In this case, petitioners, claiming to be owners of the disputed property, allege that respondents are unlawfully claiming the disputed property by using void documents, namely the “Catulagan” and the Deed of Waiver of Rights. However, the records reveal that petitioners do not have legal or equitable title over the disputed property, which forms part of Lot 43, a public land within the Baguio Townsite Reservation. It is clear from the facts of the case that petitioners’ predecessors-in-interest, the heirs of Pocdo Pool, were not even granted a Certificate of Ancestral Land Claim over Lot 43, which remains public land. Thus, the trial court had no other recourse but to dismiss the case.

There is no more need to discuss the other issues raised since these are intrinsically linked to petitioners’ action to quiet title.

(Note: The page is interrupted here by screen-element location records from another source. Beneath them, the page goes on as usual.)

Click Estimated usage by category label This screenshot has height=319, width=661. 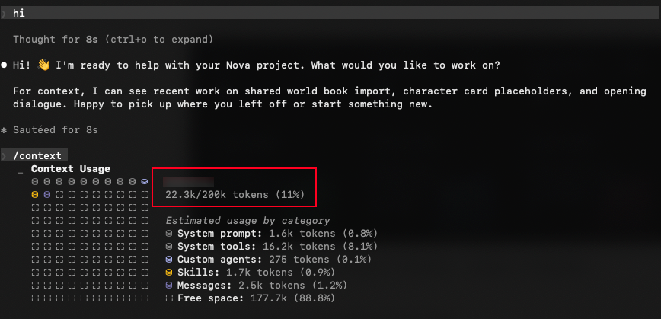click(248, 221)
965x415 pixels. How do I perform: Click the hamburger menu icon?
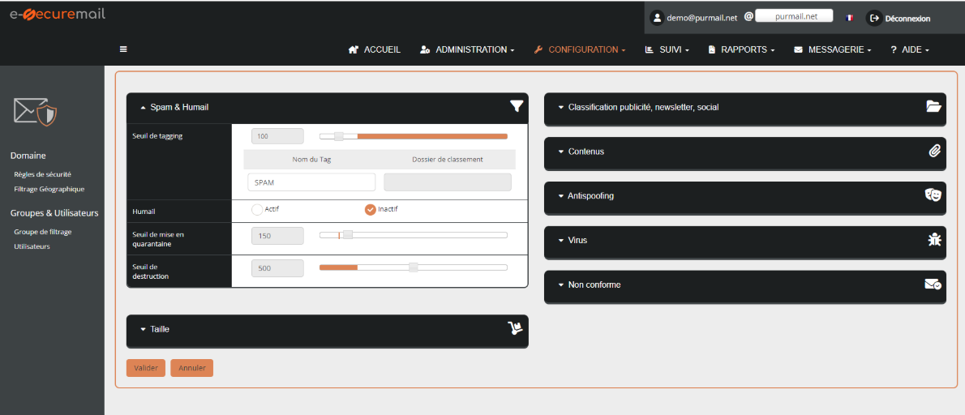123,49
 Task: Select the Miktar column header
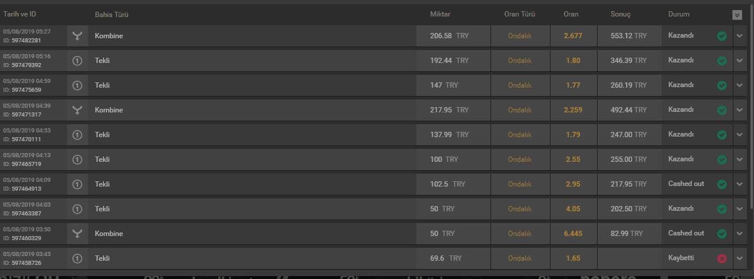440,14
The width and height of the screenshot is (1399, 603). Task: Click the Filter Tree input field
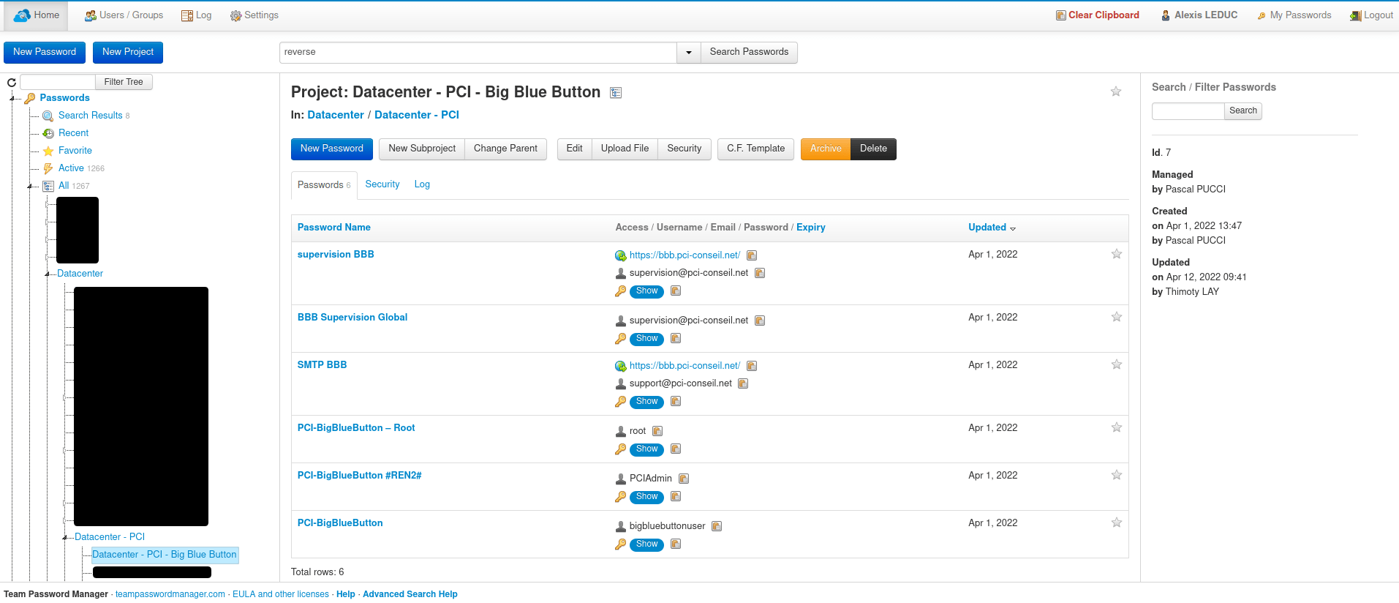click(58, 82)
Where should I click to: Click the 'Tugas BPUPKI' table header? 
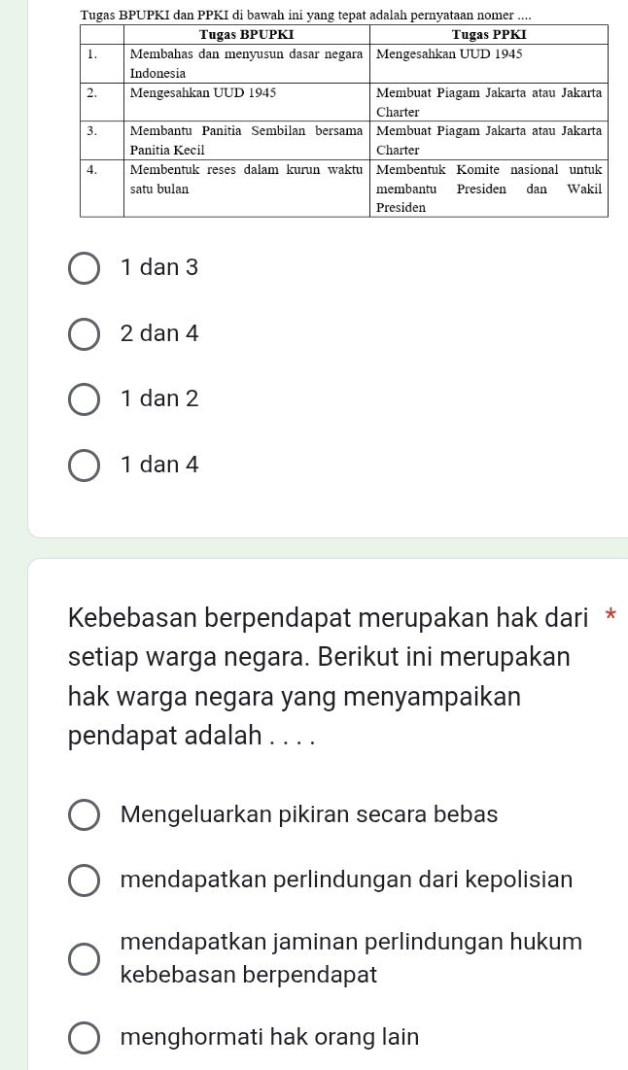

WHEREFORE, we DENY the petition. We AFFIRM the 12 October 2011 Decision of the Court of Appeals in CA-G.R. CV No. 91039.

SO ORDERED.

Brion, Del Castillo, Perez, and Reyes,* JJ., concur.



* Designated acting member per Special Order No. 1650 dated 13 March 2014.

[1] Under Rule 45 of the 1997 Rules of Civil Procedure.

[2] Rollo, pp. 30-42. Penned by Associate Justice Mario L. Guariña III, with Associate Justices Apolinario D. Bruselas, Jr. and Manuel M. Barrios, concurring.

[3] Id. at 31-33.

[4] Id. at 91-96.

[5] Id. at 13-14.

[6] Id. at 76.

[7] Citing Republic v. Sangalang, 243 Phil. 46 (1988) and Heirs of Gumangan v. Court of Appeals, 254 Phil. 569 (1989).

[8] Nos. L-32651-52, 31 August 1971, 40 SCRA 449.

[9] Id. at 454-455.

[10] A. Baviera, Civil Law Review 103 (2008).

[11] Article 476. Whenever there is a cloud on title to real property or any interest therein, by reason of any instrument, record, claim, encumbrance or proceeding which is apparently valid or effective but is in truth and in fact invalid, ineffective, voidable or unenforceable, and may be prejudicial to said title, an action may be brought to remove such cloud or to quiet the title.

An action may also be brought to prevent a cloud from being cast upon title to real property or any interest therein.

[12] Article 477. The plaintiff must have legal or equitable title to, or interest in the real property which is the subject matter of the action. He need not be in possession of said property.

[13] Mananquil v. Moico, G.R. No. 180076, 21 November 2012, 686 SCRA 123; Chung, Jr. v. Mondragon, G.R. No. 179754, 21 November 2012, 686 SCRA 112; National Spiritual Assembly of the Baha’is of the Philippines v. Pascual, G.R. No. 169272, 11 July 2012, 676 SCRA 96.